- Opening Delimiter -

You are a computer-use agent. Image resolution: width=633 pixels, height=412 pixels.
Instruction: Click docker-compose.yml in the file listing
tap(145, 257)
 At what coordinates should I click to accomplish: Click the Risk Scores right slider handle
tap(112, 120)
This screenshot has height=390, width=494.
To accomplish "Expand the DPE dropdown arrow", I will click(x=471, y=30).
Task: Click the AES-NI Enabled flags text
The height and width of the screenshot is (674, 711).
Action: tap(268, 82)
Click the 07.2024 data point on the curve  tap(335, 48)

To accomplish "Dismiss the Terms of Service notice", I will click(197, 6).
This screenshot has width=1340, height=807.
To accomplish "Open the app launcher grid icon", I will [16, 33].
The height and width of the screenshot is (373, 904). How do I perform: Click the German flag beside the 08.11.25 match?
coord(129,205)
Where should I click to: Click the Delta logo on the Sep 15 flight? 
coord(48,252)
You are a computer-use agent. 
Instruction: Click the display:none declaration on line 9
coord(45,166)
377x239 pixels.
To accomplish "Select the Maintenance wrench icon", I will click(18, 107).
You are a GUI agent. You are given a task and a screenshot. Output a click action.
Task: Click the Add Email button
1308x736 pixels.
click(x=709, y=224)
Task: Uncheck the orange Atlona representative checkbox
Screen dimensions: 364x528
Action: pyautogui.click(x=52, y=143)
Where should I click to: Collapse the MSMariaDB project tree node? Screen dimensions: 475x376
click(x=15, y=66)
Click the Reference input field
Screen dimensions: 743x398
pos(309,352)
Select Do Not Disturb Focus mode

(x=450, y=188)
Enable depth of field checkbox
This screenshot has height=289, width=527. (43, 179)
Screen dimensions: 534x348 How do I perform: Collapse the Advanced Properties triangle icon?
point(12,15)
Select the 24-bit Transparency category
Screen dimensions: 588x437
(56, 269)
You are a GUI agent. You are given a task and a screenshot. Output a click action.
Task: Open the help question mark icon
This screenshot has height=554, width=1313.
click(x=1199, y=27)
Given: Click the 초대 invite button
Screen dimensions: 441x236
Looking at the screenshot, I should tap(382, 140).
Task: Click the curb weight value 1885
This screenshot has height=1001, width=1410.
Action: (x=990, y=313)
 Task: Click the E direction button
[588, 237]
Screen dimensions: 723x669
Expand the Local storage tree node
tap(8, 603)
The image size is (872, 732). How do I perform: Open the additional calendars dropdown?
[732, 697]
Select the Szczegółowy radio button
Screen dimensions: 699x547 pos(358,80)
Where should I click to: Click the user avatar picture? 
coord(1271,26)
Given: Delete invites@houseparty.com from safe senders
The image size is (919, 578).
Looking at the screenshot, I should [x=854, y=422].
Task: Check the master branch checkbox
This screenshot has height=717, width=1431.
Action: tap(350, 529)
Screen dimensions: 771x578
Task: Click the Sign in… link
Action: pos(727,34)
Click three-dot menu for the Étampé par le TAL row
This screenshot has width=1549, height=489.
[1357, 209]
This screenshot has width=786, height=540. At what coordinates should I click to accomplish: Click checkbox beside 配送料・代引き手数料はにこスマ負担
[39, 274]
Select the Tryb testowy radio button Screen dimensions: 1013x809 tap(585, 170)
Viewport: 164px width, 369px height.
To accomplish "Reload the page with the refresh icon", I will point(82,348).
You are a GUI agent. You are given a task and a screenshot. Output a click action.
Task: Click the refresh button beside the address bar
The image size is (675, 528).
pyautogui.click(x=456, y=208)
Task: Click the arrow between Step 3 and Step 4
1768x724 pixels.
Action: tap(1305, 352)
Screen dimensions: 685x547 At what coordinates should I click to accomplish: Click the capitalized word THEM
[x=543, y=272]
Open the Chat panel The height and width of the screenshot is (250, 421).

- Closing Delimiter -

_What is being asked_
Every record above is to be given again precisely.

_Written response_
You are a computer-use agent. Image resolution: width=633 pixels, height=412 pixels.
Instruction: Click docker-compose.yml in the file listing
tap(145, 257)
 At what coordinates should I click to accomplish: Click the Risk Scores right slider handle
tap(112, 120)
This screenshot has height=390, width=494.
To accomplish "Expand the DPE dropdown arrow", I will click(x=471, y=30).
Task: Click the AES-NI Enabled flags text
The height and width of the screenshot is (674, 711).
Action: tap(268, 82)
Click the 07.2024 data point on the curve  tap(335, 48)

To accomplish "Dismiss the Terms of Service notice", I will click(197, 6).
This screenshot has width=1340, height=807.
To accomplish "Open the app launcher grid icon", I will [16, 33].
The height and width of the screenshot is (373, 904). How do I perform: Click the German flag beside the 08.11.25 match?
coord(129,205)
Where should I click to: Click the Delta logo on the Sep 15 flight? 
coord(48,252)
You are a computer-use agent. 
Instruction: Click the display:none declaration on line 9
coord(45,166)
377x239 pixels.
To accomplish "Select the Maintenance wrench icon", I will click(18, 107).
You are a GUI agent. You are given a task and a screenshot. Output a click action.
Task: Click the Add Email button
1308x736 pixels.
click(x=709, y=224)
Task: Uncheck the orange Atlona representative checkbox
Screen dimensions: 364x528
Action: pyautogui.click(x=52, y=143)
Where should I click to: Collapse the MSMariaDB project tree node? Screen dimensions: 475x376
click(x=15, y=66)
Click the Reference input field
Screen dimensions: 743x398
pos(309,352)
Select Do Not Disturb Focus mode

(x=450, y=188)
Enable depth of field checkbox
This screenshot has height=289, width=527. (43, 179)
Screen dimensions: 534x348 How do I perform: Collapse the Advanced Properties triangle icon?
point(12,15)
Select the 24-bit Transparency category
Screen dimensions: 588x437
(56, 269)
You are a GUI agent. You are given a task and a screenshot. Output a click action.
Task: Open the help question mark icon
This screenshot has height=554, width=1313.
click(x=1199, y=27)
Given: Click the 초대 invite button
Screen dimensions: 441x236
Looking at the screenshot, I should tap(382, 140).
Task: Click the curb weight value 1885
This screenshot has height=1001, width=1410.
Action: (x=990, y=313)
 Task: Click the E direction button
[588, 237]
Screen dimensions: 723x669
Expand the Local storage tree node
tap(8, 603)
The image size is (872, 732). How do I perform: Open the additional calendars dropdown?
[732, 697]
Select the Szczegółowy radio button
Screen dimensions: 699x547 pos(358,80)
Where should I click to: Click the user avatar picture? 
coord(1271,26)
Given: Delete invites@houseparty.com from safe senders
The image size is (919, 578).
Looking at the screenshot, I should [x=854, y=422].
Task: Check the master branch checkbox
This screenshot has height=717, width=1431.
Action: tap(350, 529)
Screen dimensions: 771x578
Task: Click the Sign in… link
Action: pos(727,34)
Click three-dot menu for the Étampé par le TAL row
This screenshot has width=1549, height=489.
[1357, 209]
This screenshot has width=786, height=540. At what coordinates should I click to accomplish: Click checkbox beside 配送料・代引き手数料はにこスマ負担
[39, 274]
Select the Tryb testowy radio button Screen dimensions: 1013x809 tap(585, 170)
Viewport: 164px width, 369px height.
To accomplish "Reload the page with the refresh icon", I will point(82,348).
You are a GUI agent. You are given a task and a screenshot. Output a click action.
Task: Click the refresh button beside the address bar
The image size is (675, 528).
pyautogui.click(x=456, y=208)
Task: Click the arrow between Step 3 and Step 4
1768x724 pixels.
Action: tap(1305, 352)
Screen dimensions: 685x547 At what coordinates should I click to accomplish: Click the capitalized word THEM
[x=543, y=272]
Open the Chat panel The height and width of the screenshot is (250, 421).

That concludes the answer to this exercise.